Task to complete
Reproduce the data verbatim from the line containing "Image resolution: width=703" through the end of the data, including both ends.

Supplied material
** START **
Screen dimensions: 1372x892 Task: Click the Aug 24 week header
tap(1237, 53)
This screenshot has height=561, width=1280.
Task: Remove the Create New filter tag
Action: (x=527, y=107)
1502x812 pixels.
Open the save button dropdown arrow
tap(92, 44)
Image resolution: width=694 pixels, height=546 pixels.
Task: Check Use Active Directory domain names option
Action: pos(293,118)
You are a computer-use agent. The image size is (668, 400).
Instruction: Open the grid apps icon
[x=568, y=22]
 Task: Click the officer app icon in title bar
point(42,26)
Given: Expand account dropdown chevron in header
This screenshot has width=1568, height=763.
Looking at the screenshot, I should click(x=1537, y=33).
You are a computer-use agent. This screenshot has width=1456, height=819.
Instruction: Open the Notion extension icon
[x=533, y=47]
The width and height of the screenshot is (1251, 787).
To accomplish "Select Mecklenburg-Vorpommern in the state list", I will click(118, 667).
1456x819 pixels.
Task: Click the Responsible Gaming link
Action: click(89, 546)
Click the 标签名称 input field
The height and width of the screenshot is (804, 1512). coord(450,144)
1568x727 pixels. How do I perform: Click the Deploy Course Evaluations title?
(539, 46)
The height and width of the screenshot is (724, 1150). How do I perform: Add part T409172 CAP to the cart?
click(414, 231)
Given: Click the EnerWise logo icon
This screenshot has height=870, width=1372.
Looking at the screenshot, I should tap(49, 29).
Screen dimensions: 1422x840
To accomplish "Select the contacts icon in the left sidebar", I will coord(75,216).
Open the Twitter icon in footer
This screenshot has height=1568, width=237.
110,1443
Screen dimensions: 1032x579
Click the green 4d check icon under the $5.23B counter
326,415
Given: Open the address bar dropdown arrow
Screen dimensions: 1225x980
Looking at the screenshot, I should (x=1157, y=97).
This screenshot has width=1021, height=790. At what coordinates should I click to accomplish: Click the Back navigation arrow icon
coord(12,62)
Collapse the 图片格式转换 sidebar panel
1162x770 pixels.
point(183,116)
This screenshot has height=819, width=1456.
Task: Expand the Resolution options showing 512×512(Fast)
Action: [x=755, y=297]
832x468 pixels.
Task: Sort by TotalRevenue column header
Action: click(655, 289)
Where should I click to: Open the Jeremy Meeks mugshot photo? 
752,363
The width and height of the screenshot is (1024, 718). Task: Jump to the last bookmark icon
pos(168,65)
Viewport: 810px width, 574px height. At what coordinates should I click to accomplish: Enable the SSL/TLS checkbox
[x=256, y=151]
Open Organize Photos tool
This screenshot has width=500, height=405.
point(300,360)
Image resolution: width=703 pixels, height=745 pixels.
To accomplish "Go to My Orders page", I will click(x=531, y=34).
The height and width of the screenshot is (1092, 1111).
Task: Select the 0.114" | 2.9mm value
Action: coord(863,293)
** END **
Task result
Image resolution: width=703 pixels, height=745 pixels.
To accomplish "Go to My Orders page", I will click(x=531, y=34).
The height and width of the screenshot is (1092, 1111).
Task: Select the 0.114" | 2.9mm value
Action: coord(863,293)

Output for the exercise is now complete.